▶ What is being asked
Repeat the whole listing exactly.

▶ Source information

=======

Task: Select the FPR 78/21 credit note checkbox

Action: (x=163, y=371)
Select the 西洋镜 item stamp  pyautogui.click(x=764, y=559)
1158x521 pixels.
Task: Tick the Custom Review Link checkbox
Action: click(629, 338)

=======

▶ Solution
Task: Select the FPR 78/21 credit note checkbox

Action: (x=163, y=371)
Select the 西洋镜 item stamp  pyautogui.click(x=764, y=559)
1158x521 pixels.
Task: Tick the Custom Review Link checkbox
Action: click(629, 338)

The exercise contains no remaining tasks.